The Obama administration sent two top officials to Congress twice in the past week, to defend ongoing nuclear talks with Iran and to argue against two Iran-related bills gaining ground in the Senate. The lobbying effort was partially successful, as Senate Democrats today announced plans to delay a vote on new sanctions until after a late March negotiating deadline.
In a January 21 hearing before the Senate Foreign Relations Committee, Under Secretary of the Treasury for Terrorism and Financial Intelligence David Cohen and Deputy Secretary of State Antony Blinken were repeatedly asked to justify their opposition to the prospective sanctions proposed by Senators Kirk and Menendez, which would take effect only if no final deal is reached or if Iran reneges on its terms. Deputy Secretary Blinken argued that such sanctions would be perceived as a violation of the interim nuclear accord by Iran and by U.S. negotiating partners. He warned that the sanctions “could provoke Iran to walk away from the negotiating table,” or that they could lead Iranian negotiators “to adopt more extreme positions,” and that other countries would be less willing to enforce existing sanctions or adopt new ones. He called on Congress to “be patient for a few more months to fully test diplomacy.”
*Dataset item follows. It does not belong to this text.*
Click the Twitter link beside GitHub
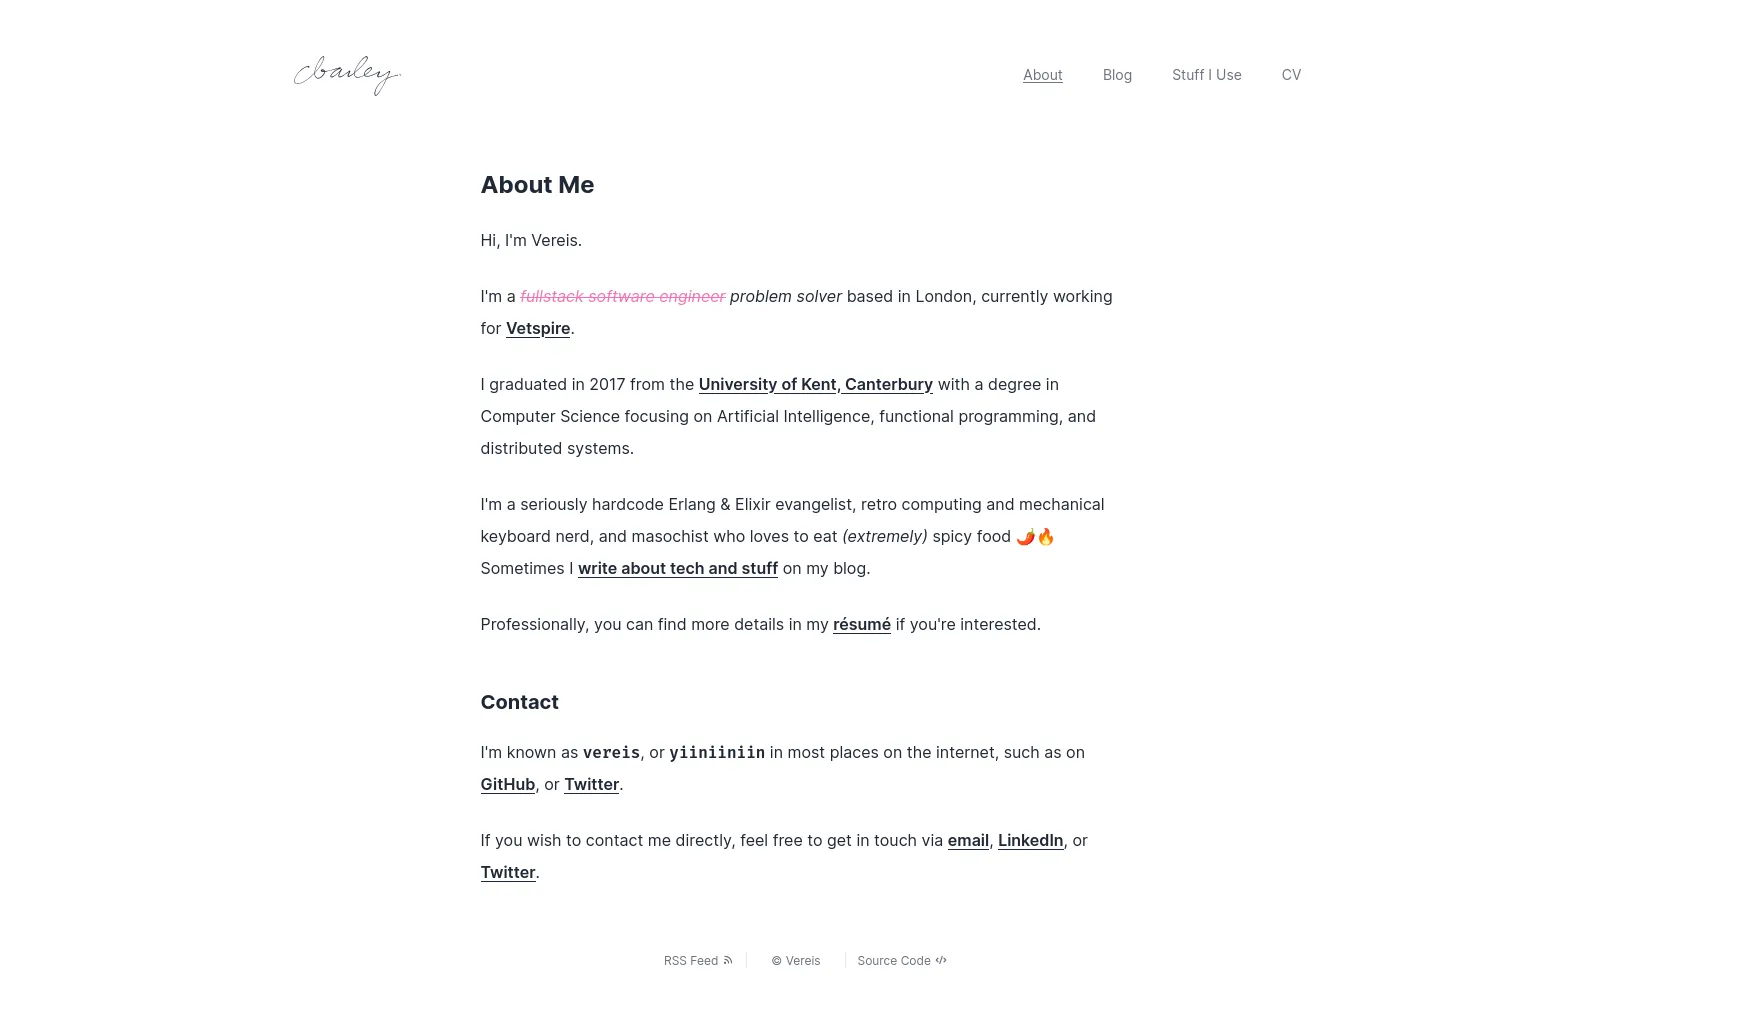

It seems this call was at least partially successful. At a Senate Banking Committee hearing one week later, Senator Menendez called for postponing a floor vote on the new bill until after March 24, the deadline the administration has given for arriving at a “framework agreement” on the core elements of a final deal. In a January 27 letter to President Obama, Senator Menendez and nine other Senate Democrats said that while they “remain deeply skeptical” about Iran’s intentions in the talks, they are willing to delay a vote, “in acknowledgement of […] concerns regarding congressional action on legislation.”
This decision may buy the administration some time, but it places additional pressure on the late March deadline. Little detail emerged from the most recent round of multilateral talks, which concluded last week in Geneva, or from bilateral U.S.-Iran talks, held late last week in Zurich. It does not appear that negotiators are much closer to reaching agreement – even a basic “framework agreement” – on the most controversial aspects of Iran’s program than they were last November, when talks were extended.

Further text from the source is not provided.